# [REQUIREMENT]
Retype the lines between the one holding "You are a computer-use" and the one holding "Instruction: Select the", inclusive, keeping them identical to the entries.

# [SUPPLIED ENTRIES]
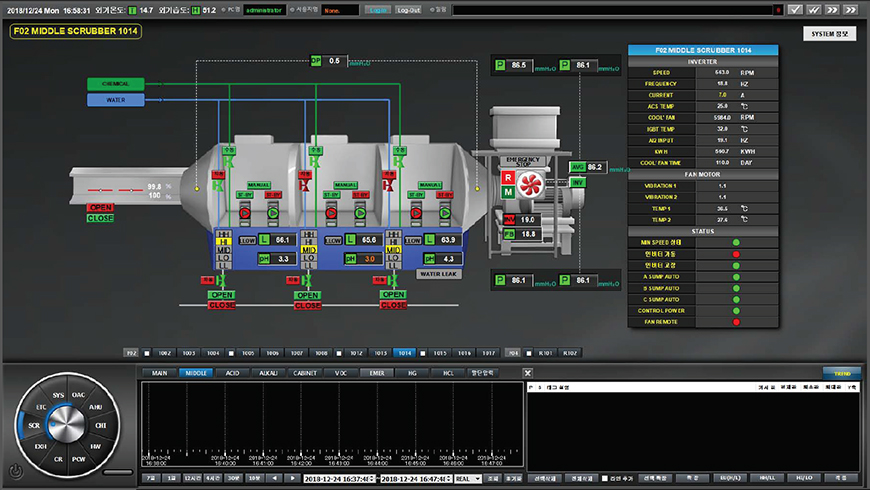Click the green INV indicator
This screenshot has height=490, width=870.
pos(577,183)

...

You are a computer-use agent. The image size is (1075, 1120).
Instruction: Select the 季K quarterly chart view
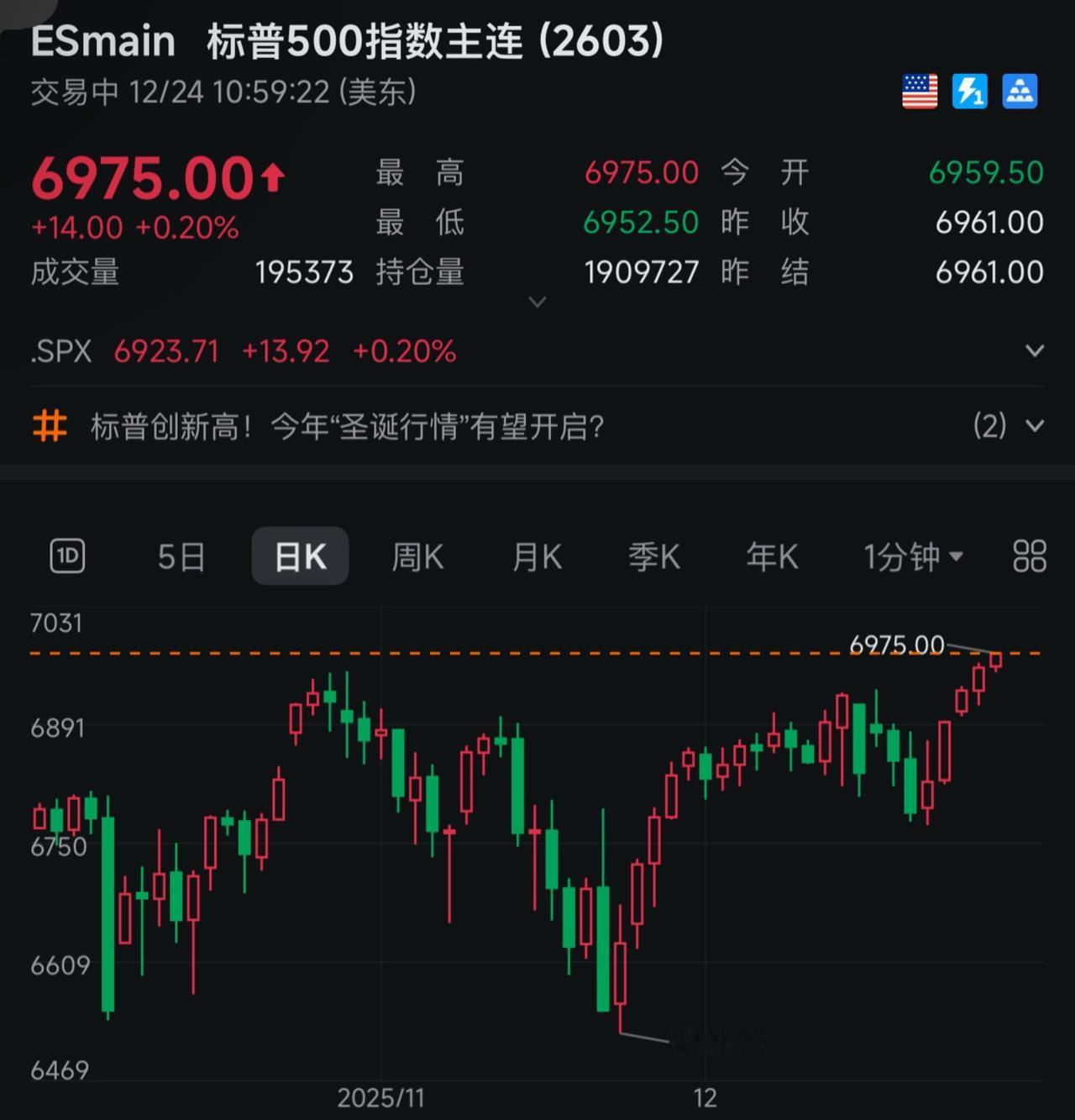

# [FINISHED EXERCISE]
You are a computer-use agent. The image size is (1075, 1120).
Instruction: Select the 季K quarterly chart view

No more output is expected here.